Data records:
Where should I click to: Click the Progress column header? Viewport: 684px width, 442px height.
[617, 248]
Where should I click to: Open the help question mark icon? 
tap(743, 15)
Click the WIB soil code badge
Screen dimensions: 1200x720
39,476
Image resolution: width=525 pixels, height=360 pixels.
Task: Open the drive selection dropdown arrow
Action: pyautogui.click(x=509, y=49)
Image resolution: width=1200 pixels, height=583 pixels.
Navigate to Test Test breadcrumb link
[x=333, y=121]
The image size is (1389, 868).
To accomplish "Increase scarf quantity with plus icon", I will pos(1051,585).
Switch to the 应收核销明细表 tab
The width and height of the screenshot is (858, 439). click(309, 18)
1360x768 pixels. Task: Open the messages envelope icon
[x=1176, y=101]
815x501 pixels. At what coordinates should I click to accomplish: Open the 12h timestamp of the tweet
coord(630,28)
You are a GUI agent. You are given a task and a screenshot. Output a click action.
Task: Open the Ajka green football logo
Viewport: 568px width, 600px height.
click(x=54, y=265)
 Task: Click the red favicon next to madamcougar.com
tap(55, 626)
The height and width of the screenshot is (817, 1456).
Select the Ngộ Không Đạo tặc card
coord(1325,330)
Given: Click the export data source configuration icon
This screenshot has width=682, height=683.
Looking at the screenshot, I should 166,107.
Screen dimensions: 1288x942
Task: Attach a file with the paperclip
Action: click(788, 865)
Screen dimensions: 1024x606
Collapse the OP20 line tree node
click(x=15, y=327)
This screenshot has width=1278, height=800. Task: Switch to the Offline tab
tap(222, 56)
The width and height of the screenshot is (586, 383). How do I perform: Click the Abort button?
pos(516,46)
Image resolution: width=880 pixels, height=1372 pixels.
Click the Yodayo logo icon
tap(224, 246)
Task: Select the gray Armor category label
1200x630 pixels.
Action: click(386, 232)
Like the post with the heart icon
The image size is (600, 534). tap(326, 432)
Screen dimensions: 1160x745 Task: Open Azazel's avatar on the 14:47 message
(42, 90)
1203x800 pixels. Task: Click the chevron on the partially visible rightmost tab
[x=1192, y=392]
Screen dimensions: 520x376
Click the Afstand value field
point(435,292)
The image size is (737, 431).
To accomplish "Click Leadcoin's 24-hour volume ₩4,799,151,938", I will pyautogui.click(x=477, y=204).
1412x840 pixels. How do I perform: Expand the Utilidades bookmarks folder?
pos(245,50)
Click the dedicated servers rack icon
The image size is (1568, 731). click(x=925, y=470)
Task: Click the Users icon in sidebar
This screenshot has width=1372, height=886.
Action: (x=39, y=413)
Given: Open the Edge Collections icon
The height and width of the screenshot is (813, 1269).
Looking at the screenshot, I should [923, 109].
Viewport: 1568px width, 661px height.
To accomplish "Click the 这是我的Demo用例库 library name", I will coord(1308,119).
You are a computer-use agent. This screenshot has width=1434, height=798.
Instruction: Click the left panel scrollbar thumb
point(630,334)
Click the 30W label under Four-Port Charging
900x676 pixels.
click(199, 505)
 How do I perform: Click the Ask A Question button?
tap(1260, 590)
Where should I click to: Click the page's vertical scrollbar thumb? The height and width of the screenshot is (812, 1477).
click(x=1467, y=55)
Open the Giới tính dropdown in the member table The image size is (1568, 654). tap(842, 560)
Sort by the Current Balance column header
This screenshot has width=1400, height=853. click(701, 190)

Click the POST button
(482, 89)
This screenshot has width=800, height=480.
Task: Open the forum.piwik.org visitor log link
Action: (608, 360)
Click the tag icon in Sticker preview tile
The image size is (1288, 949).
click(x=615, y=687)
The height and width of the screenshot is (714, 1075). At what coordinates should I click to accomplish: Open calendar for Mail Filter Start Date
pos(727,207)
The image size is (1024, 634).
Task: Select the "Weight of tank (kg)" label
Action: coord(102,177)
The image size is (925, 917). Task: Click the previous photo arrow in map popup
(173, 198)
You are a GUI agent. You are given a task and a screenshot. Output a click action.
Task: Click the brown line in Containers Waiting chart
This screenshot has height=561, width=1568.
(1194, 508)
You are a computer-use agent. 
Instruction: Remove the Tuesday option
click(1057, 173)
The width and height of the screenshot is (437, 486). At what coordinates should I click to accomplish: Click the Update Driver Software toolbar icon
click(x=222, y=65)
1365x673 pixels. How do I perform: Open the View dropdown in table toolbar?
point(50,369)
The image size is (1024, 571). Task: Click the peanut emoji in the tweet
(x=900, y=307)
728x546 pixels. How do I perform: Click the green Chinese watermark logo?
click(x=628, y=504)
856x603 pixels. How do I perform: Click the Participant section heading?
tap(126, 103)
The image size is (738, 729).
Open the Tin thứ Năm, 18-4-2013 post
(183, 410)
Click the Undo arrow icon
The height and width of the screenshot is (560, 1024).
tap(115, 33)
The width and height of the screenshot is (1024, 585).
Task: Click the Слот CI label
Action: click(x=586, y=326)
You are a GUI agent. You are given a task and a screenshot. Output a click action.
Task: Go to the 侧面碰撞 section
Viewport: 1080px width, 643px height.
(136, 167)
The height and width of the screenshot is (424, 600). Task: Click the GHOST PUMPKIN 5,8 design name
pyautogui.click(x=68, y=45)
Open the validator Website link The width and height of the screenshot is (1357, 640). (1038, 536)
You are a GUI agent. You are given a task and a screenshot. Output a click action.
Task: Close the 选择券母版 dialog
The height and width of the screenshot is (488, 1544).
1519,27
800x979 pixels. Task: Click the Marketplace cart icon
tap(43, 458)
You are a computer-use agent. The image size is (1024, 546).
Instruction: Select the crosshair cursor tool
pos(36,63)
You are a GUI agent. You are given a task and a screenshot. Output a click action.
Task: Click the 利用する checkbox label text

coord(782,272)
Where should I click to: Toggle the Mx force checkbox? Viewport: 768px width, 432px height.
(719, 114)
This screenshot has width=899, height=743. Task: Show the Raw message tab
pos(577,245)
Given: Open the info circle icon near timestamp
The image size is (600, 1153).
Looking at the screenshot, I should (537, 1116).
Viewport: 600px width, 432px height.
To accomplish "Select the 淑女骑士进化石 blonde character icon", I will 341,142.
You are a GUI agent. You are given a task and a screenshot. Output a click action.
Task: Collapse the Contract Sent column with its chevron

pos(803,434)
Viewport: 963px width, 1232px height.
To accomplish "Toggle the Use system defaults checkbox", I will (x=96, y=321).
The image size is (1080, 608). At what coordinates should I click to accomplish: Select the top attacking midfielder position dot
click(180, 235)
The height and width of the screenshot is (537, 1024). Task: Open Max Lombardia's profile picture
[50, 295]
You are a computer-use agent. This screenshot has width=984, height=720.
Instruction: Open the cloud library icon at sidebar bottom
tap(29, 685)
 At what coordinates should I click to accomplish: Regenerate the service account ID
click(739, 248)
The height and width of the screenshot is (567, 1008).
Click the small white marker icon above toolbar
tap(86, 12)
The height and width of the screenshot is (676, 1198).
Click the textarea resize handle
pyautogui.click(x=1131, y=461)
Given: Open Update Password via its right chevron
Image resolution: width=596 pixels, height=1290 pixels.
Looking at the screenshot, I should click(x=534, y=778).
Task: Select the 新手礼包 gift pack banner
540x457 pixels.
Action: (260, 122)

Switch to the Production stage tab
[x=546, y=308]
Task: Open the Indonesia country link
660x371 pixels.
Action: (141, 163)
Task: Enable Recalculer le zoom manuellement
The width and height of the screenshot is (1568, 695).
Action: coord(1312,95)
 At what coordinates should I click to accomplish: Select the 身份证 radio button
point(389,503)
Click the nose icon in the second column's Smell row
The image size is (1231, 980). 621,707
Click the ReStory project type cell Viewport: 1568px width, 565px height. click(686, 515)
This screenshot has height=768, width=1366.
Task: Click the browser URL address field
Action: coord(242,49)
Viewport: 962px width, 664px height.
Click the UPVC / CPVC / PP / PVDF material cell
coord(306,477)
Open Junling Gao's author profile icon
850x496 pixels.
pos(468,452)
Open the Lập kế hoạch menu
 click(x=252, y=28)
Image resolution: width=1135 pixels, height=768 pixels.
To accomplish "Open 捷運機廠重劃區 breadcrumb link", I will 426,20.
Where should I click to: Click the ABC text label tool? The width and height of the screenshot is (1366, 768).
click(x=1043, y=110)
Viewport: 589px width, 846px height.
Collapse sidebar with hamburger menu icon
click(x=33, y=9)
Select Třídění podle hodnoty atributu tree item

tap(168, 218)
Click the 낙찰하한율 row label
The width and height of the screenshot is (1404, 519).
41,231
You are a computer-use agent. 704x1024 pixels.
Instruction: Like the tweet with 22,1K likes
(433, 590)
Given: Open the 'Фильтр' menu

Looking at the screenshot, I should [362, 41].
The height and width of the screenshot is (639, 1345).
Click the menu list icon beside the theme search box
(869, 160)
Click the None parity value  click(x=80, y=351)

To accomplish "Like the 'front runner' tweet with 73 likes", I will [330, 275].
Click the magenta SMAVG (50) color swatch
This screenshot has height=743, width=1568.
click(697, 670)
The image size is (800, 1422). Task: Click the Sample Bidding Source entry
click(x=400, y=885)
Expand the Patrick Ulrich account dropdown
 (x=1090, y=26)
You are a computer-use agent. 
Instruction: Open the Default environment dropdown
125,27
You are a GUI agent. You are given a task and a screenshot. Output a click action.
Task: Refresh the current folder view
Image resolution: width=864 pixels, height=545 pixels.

WHAT YOU ARE ASKED TO DO:
In the entries above, find the line with "The image size is (600, 1153)." and the line with "The height and width of the screenshot is (567, 1008).", then set down exactly those two and every line between them, nothing else.

WRITTEN RESPONSE:
The image size is (600, 1153).
Looking at the screenshot, I should (537, 1116).
Viewport: 600px width, 432px height.
To accomplish "Select the 淑女骑士进化石 blonde character icon", I will 341,142.
You are a GUI agent. You are given a task and a screenshot. Output a click action.
Task: Collapse the Contract Sent column with its chevron

pos(803,434)
Viewport: 963px width, 1232px height.
To accomplish "Toggle the Use system defaults checkbox", I will (x=96, y=321).
The image size is (1080, 608). At what coordinates should I click to accomplish: Select the top attacking midfielder position dot
click(180, 235)
The height and width of the screenshot is (537, 1024). Task: Open Max Lombardia's profile picture
[50, 295]
You are a computer-use agent. This screenshot has width=984, height=720.
Instruction: Open the cloud library icon at sidebar bottom
tap(29, 685)
 At what coordinates should I click to accomplish: Regenerate the service account ID
click(739, 248)
The height and width of the screenshot is (567, 1008).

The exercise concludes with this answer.